UN: Somalia at 'dire crossroads'
2008-07-18 13:15
London - Attacks on aid workers in Somalia and disruptions to food shipments are threatening the lives of millions of starving Somalis, the United Nations' food agency has warned.
The war-torn Horn of Africa country risked all-out famine if the threats continued, said Peter Goossens, the World Food Programme (WFP)'s country director for Somalia.
"Somalia is at a dire crossroads," he told a London news conference.
"If sufficient food and other humanitarian assistance cannot be scaled up in the coming months, parts of the country could well be in the grips of disaster similar to the 1992-1993 famine," after hundreds of thousands died, he added.
Earlier this week, the UN issued fresh protests after gunmen killed a transport agent working for the WFP in Somalia, where millions of people were on the brink of starvation.
The man, who was shot in southern Somalia on Sunday, was the fifth WFP-contracted worker and the twelfth aid worker overall to be killed this year in the African nation.
90% of food arrives in Somalia
Goossens warned that worsening security was hindering land and sea deliveries of food, noting that the WFP had appealed to foreign governments to provide naval escorts to protect WFP food ships against piracy.
French, Danish and Dutch naval escorts had proved invaluable over the last eight months, he said, lamenting that the UN agency had received no commitments for further escorts beyond June.
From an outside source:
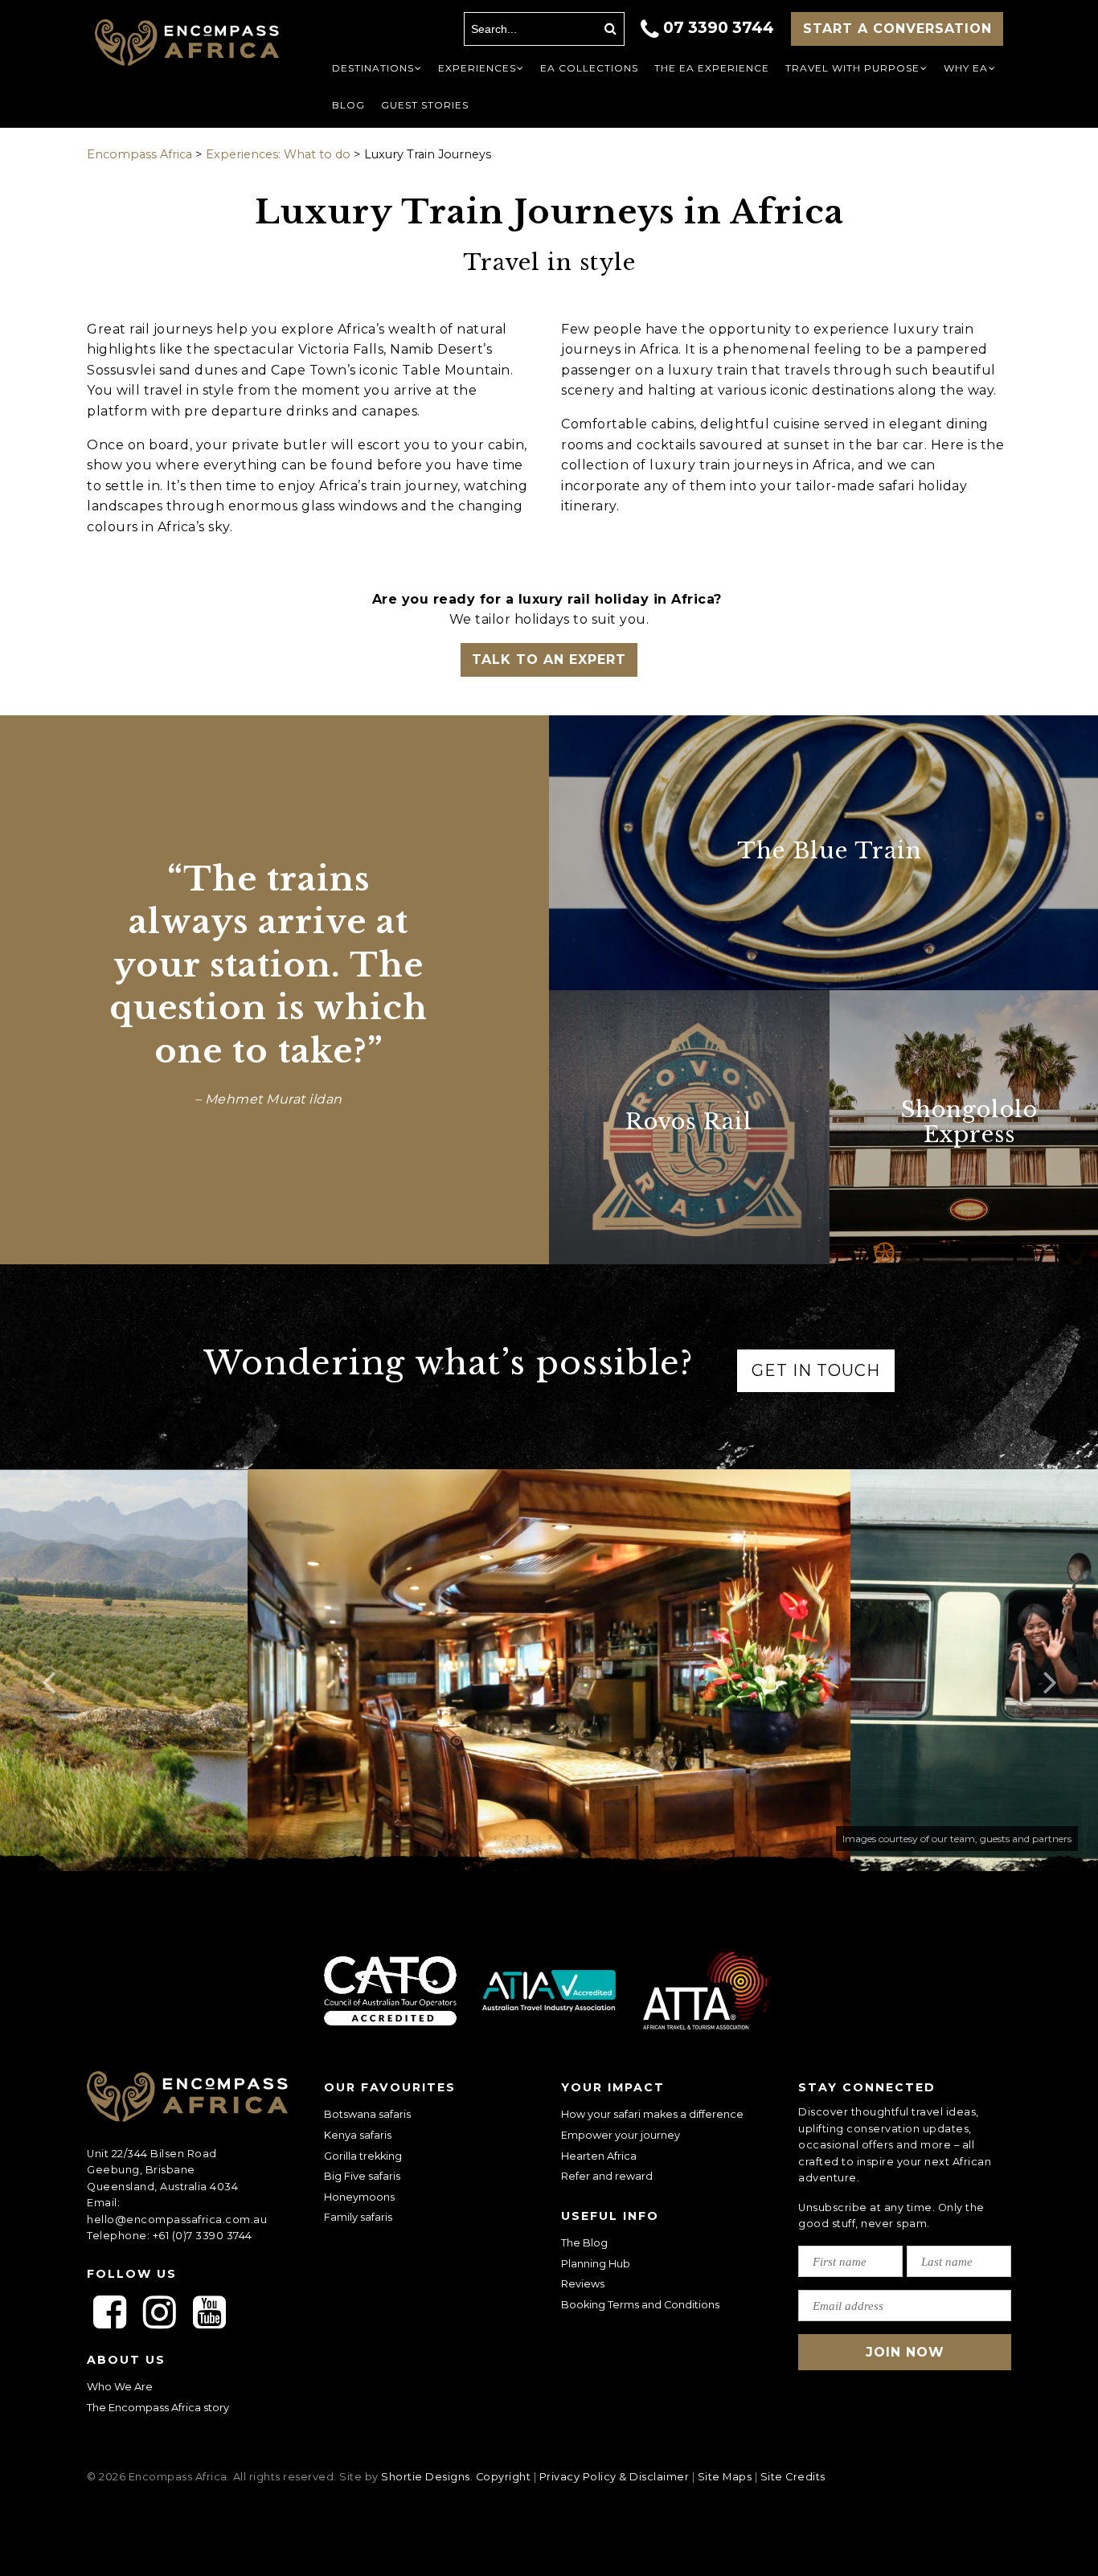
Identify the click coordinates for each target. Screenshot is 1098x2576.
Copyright (503, 2477)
Some 90% of food aid arrived in Somalia by sea, according to the WFP, which said the overall number of people in need of food assistance was expected to rise to 3.5 million people by December, up from at least 2.6 million now.
UN officials had appealed to the Somali government and Islamist militants fighting for control of the country to spare aid workers, many of whom had been killed or kidnapped in recent months.
Aid groups had scaled down operations in Somalia because of increased insecurity, largely blamed on Islamist militants who had waged a guerrilla war since they were ousted by joint Somali-Ethiopian forces in early 2007.
A desert nation of up to 10 million people, Somalia had been wracked by violence since dictator Mohamed Siad Barre was ousted in 1991, sparking a bloody power struggle.
A ceasefire, which came into force on July 09, a month after it was signed, had repeatedly been violated, the latest being on Tuesday after Islamists attacked a Mogadishu army camp, triggering clashes that claimed four civilians.